Dr. Jingjing Yang, Department of Human Genetics, Emory University.
Abstract
Precision medicine is an emerging field in health care which aims to synthesize therapeutics precisely targeted towards a subgroup of individuals identified to be at a higher risk of a disease. The subgroups of individuals to be targeted are identified using predictive health genomics approaches which utilize genetic, environment, lifestyle, and ancestry information for disease risk stratification. While this field has shown some success in providing personalized treatment advice for Mendelian diseases, the challenge for the future is to extend it to common diseases and complex traits, which are polygenic and influenced by multiple environmental factors. Collectively these represent the largest health and economic burden for society.

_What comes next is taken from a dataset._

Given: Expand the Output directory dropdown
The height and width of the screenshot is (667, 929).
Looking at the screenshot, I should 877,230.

Using polygenic models and integrative genomic approaches, my thesis aims to understand the genetic and environmental factors influencing the genomic prediction of complex traits, with the goal of disease risk assessment and its implication in precision medicine. Specifically, I assessed disease risk using genomic data to study three overarching questions: (1) The role of polygenic risk score-by-environment interactions and how the rapid cultural changes of the modern environment interact with genetic variation and impact disease susceptibility; (2) The role of ancestry-specific genetic effects in the estimation of disease risk; (3) The ability of integrative genomic strategies, namely integrating gene expression profiling with GWAS, to move from prediction of disease onset to prediction of disease progression within cases.

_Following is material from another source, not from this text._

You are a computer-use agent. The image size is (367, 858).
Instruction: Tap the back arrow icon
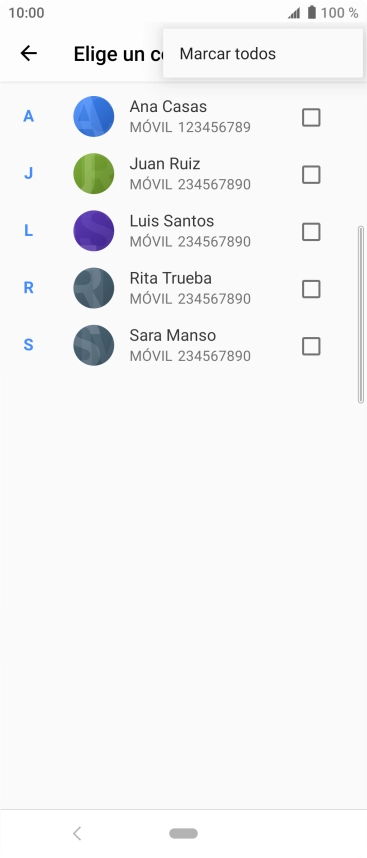pos(28,53)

By analyzing the relationship between the prevalence of disease as a function of polygenic score (PGS) for 10 complex traits and 151 environmental exposures of the UK Biobank, I sought evidence of the process of (de)canalization i.e. the modern environment plays a major role in increasing the genetic variance leading to current surge in the prevalence of common diseases. Secondly, I argued that subtle differences in effect sizes and allele frequencies at the inflammatory bowel disease risk loci between Europeans and Africans, when combined into a PGS, can have a significant impact on the estimation of disease risk. Thus, as the focus moves towards precision medicine and clinical translation, ancestry-matched genetic effects must be used for accurate polygenic risk prediction and to avoid the exacerbation of health disparities. Thirdly, I introduced a transcriptome-wide association study (TWAS) method and its further utility by developing a genetic predictor based on predicted gene expression, called predicted polygenic transcriptional risk score (PPTRS). PPTRS offered advantage over both traditional PGS and transcriptional risk score (TRS), by not only predicting disease onset but also progression to colectomy in ulcerative colitis patients, from the genotypes alone, when gene expression profiling of the relevant tissue is impractical. Although certain challenges remain to addressed, integrating genomic, environment and ancestry information enhances the resolution of disease risk stratification and can help in clinical decision making, therapeutic interventions or lifestyle modifications as we move towards precision medicine.